The celebrations held at the site in 1934 to mark Bledisloe’s gift might be considered to be the very first Waitangi Day. Annual celebrations, however, did not commence from this date and commemorations of nationhood continued, as they had up to that date, to be held on the 29th of January – the date in 1840 when William Hobson arrived as Lieutenant-Governor of New Zealand in the Bay of Islands.

Although the centenary of the signing of the Treaty of Waitangi was observed at the Waitangi site in 1940, it was not until 1947 that yearly commemorations of Waitangi Day began. In that year a Royal New Zealand Navy ceremony was held at Waitangi. It was a low-key event and featured no Maori. In subsequent years, though, the ceremony grew in stature and Maori participation increased steadily. By 1958 the importance of the event to the country had grown to such an extent that the Prime Minister began to attend.

Public Holiday

The first proposal that Waitangi Day be made a public holiday was mooted in 1957 by the New Zealand Labour Party. After their election, though, rather than create an entirely new public holiday, Labour passed the 1960 Waitangi Day Act. This allowed individual localities to redesignate an existing public holiday as Waitangi Day. For instance, in 1963 Auckland Anniversary Day became Waitangi Day for Northland.

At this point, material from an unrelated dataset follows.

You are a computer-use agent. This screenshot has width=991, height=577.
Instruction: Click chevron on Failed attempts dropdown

In 1971 Matiu Rata, Labour shadow minister for Maori Affairs, introduced a private members’ bill to make Waitangi Day a national public holiday in its own right. This bill failed, but after a successful 1972 election, Labour announced that from 1974 the 6th of February would be a national holiday called New Zealand Day.

The Final Step

And so we had our new Waitangi holiday in everything but name. The final step in the process came with the election of the National government in 1975. The combination of Prime Minister Robert Muldoon’s personal dislike for the name New Zealand Day, and Maori sentiment, which tended to feel that it undermined the importance of the Treaty of Waitangi, led in 1976 to the passing to a second Waitangi Day Act which renamed New Zealand Day… Waitangi Day.

Take a tour of the historic Watangi site with this video.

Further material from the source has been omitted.